BRANO SCELTO

<<<<

Rendete la vostra vita un’opera unica
Vi era un santo, di grande fama in Cielo e in terra perché ha sempre scelto l’ultimo posto e così facendo ci ha indicato la via della salvezza, che disse «predicate il vangelo e se è proprio necessario usate anche le parole». (Cercate di indovinare voi chi è il santo in questione, senza cercare su internet).
Questa frase si è incisa nella mia mente e da lì è totalmente cambiato il mio rapporto con le persone: non ha senso mettere i manifesti per il fatto di essere cristiani; non ha senso porsi sul piedistallo e dire ai fratelli e alle sorelle che stanno sbagliando; non ha senso esaltarsi perché abbiamo incontrato Dio. Ci è solo richiesto di abitare la realtà, il mondo, le nostre relazioni: è sufficiente il solo fatto di esserci, di far presente Cristo alle persone con un sorriso, con una carezza, con un abbraccio, con l’ascolto, con il dialogo…
Ed è proprio quello che ho ricevuto ieri.
Ero sottotono, la correzione di una prova da parte del mio formatore era stata desolante: mi sentivo un’incapace.
Probabilmente il mio stato d’animo era evidente anche al di fuori perché un mio collega si è avvicinato chiedendomi come stessi, avevo cominciato a parlargli e mi ha proposto di uscire fuori dall’aula. Mi ha ascoltato con premura, non mi ha detto nulla di eccezionale, ma in quelle poche parole dette con tenerezza ho sperimentato una carezza all’anima.

>>>>

CONSEGNE
**A.** Indica se ciascuna affermazione concorda con la riflessione sulla vita come opera unica, rispondendo sì o no e citando alla lettera le parole del testo che lo stabiliscono. (i) Il santo ricordato invita a predicare il vangelo ricorrendo alle parole solo se è proprio necessario. (ii) La prova era stata corretta da un collega. (iii) Il collega ha proposto di uscire dall'aula.
**B.** Trascrivi il passo della riflessione sulla vita come opera unica compreso tra «Probabilmente il mio» e «una carezza all’anima.», estremi inclusi.
**C.** Prosegui la riflessione sulla vita come opera unica dal punto in cui si interrompe.

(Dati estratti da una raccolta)
<<<<

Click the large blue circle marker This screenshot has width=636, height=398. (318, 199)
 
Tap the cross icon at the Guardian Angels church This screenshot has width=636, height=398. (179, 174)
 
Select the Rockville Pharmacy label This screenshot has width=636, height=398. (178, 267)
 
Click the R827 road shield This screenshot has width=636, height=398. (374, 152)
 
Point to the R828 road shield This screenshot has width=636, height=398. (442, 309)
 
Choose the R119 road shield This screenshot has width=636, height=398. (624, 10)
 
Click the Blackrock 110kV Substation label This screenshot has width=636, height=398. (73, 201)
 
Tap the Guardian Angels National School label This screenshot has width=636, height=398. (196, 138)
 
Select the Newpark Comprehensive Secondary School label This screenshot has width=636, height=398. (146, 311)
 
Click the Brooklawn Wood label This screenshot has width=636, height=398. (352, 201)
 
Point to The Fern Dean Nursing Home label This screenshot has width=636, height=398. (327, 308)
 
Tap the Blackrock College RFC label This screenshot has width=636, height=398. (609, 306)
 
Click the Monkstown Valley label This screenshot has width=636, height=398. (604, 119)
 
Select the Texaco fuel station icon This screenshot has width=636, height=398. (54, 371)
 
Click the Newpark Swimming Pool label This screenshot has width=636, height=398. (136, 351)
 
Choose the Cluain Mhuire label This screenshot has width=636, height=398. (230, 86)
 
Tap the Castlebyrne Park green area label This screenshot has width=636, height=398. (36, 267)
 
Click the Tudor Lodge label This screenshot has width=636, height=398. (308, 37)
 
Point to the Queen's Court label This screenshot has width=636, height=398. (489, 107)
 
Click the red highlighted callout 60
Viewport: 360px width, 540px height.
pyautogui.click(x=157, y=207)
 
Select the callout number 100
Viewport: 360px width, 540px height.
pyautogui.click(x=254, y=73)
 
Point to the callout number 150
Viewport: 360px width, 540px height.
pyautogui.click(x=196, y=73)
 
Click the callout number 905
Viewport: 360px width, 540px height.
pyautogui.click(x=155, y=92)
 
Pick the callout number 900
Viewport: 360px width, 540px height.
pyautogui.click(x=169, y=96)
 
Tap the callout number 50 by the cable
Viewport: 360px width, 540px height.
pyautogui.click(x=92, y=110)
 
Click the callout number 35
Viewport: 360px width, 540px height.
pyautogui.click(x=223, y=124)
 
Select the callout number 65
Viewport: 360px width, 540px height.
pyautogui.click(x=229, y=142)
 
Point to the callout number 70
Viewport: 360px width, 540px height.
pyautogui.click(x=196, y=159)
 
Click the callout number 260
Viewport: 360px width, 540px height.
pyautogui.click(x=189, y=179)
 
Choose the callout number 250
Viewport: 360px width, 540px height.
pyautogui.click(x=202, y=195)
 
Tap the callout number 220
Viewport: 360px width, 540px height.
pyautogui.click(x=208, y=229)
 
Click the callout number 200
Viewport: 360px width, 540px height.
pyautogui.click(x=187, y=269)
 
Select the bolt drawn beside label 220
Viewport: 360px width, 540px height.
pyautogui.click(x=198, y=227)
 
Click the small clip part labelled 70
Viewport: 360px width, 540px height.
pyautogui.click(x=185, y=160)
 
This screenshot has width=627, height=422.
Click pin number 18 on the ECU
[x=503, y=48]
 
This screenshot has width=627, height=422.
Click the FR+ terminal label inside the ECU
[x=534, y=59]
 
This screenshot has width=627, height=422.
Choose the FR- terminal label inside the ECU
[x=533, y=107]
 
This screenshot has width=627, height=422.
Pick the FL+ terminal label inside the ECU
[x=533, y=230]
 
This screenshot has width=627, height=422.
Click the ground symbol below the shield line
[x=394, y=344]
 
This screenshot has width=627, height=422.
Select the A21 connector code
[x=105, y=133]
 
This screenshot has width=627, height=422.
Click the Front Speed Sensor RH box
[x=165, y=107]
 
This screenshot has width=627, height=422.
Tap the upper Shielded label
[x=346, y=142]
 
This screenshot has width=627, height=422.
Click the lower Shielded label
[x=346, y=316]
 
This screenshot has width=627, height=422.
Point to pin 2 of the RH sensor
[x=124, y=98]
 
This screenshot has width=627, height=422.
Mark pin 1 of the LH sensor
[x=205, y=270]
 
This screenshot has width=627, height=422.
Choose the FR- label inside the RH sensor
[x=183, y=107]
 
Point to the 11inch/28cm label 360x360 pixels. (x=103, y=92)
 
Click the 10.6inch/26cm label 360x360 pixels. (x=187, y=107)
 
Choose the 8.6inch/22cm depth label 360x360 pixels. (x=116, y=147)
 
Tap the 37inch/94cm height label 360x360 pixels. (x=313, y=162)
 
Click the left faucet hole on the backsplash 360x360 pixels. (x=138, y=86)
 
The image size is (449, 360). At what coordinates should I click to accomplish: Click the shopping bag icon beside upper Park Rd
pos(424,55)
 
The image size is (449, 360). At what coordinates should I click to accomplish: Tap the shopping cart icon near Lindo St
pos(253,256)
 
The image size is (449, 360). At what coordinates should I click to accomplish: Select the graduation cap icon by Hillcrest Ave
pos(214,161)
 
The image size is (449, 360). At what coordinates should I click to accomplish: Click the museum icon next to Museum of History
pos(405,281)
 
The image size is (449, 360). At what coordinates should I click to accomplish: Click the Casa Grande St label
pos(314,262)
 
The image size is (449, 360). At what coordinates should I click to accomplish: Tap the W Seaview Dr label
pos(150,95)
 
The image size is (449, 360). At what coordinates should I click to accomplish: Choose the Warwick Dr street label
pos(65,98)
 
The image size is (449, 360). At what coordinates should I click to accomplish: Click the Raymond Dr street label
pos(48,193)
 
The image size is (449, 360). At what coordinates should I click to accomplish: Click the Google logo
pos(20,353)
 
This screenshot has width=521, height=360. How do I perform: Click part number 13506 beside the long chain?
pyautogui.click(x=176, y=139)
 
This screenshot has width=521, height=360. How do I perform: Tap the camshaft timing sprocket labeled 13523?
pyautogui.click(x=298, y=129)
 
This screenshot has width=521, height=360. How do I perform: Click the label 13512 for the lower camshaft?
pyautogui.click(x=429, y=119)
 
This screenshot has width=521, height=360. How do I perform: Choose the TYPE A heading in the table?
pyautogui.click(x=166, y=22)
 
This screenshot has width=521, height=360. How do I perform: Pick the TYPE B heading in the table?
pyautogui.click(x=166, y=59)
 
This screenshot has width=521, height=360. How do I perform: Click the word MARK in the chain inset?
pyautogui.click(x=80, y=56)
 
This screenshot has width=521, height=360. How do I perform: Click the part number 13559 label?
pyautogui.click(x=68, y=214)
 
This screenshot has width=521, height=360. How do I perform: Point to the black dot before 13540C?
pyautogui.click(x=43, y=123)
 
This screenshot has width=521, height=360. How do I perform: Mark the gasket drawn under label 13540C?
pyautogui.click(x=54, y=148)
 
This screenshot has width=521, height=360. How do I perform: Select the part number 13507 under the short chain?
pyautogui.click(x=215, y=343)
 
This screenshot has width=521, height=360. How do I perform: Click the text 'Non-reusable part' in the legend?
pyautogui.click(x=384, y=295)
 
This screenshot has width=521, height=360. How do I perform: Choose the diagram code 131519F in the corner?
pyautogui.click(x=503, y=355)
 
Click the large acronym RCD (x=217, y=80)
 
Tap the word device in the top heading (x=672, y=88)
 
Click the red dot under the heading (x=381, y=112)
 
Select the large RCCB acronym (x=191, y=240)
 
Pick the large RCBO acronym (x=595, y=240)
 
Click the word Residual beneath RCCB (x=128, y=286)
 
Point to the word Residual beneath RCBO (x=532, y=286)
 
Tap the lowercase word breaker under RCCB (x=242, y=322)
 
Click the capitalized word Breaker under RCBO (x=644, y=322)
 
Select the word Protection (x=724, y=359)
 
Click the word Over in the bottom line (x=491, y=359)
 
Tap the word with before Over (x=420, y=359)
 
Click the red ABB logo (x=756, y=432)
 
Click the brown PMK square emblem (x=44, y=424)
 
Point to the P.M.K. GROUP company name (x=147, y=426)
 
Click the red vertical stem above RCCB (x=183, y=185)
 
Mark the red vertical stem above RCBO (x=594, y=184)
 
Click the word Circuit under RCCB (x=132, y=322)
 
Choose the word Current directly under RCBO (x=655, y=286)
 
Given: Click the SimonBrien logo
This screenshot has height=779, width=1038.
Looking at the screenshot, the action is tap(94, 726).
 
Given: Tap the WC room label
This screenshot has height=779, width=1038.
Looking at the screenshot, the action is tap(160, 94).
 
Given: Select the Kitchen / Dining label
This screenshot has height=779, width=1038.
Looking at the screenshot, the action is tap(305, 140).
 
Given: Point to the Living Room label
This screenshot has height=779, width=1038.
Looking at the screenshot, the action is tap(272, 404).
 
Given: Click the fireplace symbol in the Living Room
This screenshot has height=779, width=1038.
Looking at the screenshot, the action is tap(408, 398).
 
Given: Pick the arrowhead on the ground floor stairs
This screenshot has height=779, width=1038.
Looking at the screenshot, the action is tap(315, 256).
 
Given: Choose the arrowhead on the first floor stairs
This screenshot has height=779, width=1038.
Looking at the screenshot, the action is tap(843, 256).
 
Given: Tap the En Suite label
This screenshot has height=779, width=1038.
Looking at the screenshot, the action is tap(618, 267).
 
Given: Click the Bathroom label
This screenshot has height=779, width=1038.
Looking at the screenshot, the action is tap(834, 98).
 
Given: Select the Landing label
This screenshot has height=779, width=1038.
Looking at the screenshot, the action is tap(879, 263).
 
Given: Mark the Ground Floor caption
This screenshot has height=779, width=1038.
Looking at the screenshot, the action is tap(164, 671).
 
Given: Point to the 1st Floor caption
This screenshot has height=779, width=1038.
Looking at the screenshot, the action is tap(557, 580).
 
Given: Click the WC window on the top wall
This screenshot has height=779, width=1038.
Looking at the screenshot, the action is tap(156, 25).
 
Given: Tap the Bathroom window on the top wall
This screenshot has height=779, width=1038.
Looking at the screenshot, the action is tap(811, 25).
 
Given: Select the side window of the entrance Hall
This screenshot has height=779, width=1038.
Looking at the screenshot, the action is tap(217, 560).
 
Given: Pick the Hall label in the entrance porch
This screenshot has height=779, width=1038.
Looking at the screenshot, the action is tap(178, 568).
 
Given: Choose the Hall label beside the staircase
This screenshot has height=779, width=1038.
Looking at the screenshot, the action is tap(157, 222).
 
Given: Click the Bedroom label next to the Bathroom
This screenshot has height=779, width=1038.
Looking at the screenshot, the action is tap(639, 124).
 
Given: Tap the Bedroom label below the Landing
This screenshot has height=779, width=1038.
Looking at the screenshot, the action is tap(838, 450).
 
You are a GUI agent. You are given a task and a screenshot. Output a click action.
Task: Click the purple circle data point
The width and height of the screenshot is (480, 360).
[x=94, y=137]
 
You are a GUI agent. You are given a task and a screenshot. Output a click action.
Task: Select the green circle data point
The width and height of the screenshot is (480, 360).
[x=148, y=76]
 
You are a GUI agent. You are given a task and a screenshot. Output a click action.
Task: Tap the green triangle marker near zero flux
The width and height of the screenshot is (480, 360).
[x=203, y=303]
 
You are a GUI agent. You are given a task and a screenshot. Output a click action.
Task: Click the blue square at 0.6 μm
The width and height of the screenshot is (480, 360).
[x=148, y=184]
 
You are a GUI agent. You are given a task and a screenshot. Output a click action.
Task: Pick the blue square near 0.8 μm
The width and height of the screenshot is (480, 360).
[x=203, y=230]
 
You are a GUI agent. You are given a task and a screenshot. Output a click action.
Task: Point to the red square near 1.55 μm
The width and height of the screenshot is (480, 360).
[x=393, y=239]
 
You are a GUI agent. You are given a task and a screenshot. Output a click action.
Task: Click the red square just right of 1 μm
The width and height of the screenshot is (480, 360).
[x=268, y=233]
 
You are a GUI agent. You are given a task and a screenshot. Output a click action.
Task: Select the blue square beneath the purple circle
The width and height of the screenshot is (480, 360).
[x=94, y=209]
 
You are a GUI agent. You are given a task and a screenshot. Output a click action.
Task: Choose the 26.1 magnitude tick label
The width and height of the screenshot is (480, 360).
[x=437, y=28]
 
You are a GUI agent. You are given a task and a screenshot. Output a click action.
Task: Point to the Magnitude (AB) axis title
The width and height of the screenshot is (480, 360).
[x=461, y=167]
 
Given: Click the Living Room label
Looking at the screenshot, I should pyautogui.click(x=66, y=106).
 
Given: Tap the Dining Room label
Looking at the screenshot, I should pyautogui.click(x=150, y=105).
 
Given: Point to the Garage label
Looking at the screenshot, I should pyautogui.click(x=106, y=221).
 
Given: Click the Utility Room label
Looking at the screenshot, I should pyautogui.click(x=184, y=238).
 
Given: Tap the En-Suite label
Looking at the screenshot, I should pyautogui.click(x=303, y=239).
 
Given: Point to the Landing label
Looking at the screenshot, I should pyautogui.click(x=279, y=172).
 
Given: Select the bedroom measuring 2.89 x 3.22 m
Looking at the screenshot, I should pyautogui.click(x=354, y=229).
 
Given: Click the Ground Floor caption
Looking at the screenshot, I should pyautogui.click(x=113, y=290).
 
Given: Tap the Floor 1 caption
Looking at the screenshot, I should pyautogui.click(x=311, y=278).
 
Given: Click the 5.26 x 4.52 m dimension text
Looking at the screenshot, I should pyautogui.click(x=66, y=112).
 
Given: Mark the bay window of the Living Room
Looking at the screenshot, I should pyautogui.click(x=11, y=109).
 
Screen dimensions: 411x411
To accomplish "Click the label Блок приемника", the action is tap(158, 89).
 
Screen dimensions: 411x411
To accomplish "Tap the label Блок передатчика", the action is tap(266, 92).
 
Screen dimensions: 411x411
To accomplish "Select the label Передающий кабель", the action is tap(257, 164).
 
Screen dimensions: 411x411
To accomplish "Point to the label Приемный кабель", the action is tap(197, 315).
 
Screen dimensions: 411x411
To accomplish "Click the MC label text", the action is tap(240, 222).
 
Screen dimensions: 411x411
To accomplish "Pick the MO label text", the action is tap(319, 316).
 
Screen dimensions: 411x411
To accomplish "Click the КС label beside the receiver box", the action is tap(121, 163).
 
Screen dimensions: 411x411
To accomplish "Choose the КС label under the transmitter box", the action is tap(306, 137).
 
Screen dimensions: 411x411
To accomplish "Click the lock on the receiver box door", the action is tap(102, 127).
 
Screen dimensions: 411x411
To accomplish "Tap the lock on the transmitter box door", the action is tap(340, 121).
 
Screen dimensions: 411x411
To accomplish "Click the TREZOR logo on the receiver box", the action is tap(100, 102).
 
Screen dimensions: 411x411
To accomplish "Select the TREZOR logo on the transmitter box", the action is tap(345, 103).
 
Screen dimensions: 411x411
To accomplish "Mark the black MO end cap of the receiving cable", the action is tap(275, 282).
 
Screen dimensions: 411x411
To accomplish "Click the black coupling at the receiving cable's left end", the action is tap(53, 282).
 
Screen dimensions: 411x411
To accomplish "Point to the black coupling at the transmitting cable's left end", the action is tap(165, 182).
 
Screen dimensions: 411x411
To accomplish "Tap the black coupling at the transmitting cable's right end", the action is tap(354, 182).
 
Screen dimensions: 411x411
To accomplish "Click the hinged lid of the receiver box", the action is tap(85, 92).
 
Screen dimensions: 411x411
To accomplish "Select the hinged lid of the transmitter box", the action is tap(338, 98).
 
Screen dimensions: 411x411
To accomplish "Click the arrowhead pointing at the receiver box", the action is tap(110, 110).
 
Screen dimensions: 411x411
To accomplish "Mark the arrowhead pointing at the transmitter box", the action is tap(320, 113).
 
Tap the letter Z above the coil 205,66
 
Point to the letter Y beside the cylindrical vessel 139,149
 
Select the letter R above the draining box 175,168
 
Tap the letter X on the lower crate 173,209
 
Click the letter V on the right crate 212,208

>>>>

SOLUZIONI
**A.**
(i) Sì: «predicate il vangelo e se è proprio necessario usate anche le parole».
(ii) No: «la correzione di una prova da parte del mio formatore era stata desolante».
(iii) Sì: «mi ha proposto di uscire fuori dall’aula».

**B.**
Probabilmente il mio stato d’animo era evidente anche al di fuori perché un mio collega si è avvicinato chiedendomi come stessi, avevo cominciato a parlargli e mi ha proposto di uscire fuori dall’aula. Mi ha ascoltato con premura, non mi ha detto nulla di eccezionale, ma in quelle poche parole dette con tenerezza ho sperimentato una carezza all’anima.

**C.**
Avevo pensato di passare in chiesa per fare un saluto a Gesù prima di tornare a casa e con mia sorpresa, entrata nella chiesa di San Domenico, ho sentito intonare il canto Guariscimi o mio Signor[1]. In qualche secondo sono stata trasportata a Medjugorje e ho sperimentato la pace inconfondibile di quel luogo.
Poco dopo la mia attenzione è stata catturata da una fila di persone che si avviava verso l’altare, pensavo che stessero andando a prendere la comunione, ma dopo qualche minuto mi sono accorta che la fila non defluiva. Mi sono avvicinata e ho chiesto a una signora cosa stessero facendo. Con prontezza mi ha risposto: «Stanno dando l’estrema unzione! Vada, vada! È aperto a tutti!». Lì per lì ho avuto un momento di titubanza, ma poi ho pensato «se dovessi morire a breve sarei già pronta, ne approfitto».
Mi sono messa in fila anche io e poco dopo mi sono ritrovata davanti a un frate dell’Oasi della Pace di Medjugorje, ha imposto le mani sul mio capo, ha pregato per me e infine mi ha unto con l’olio sacro. Ero commossa: avevo percepito tutta la tenerezza di Dio in quel momento.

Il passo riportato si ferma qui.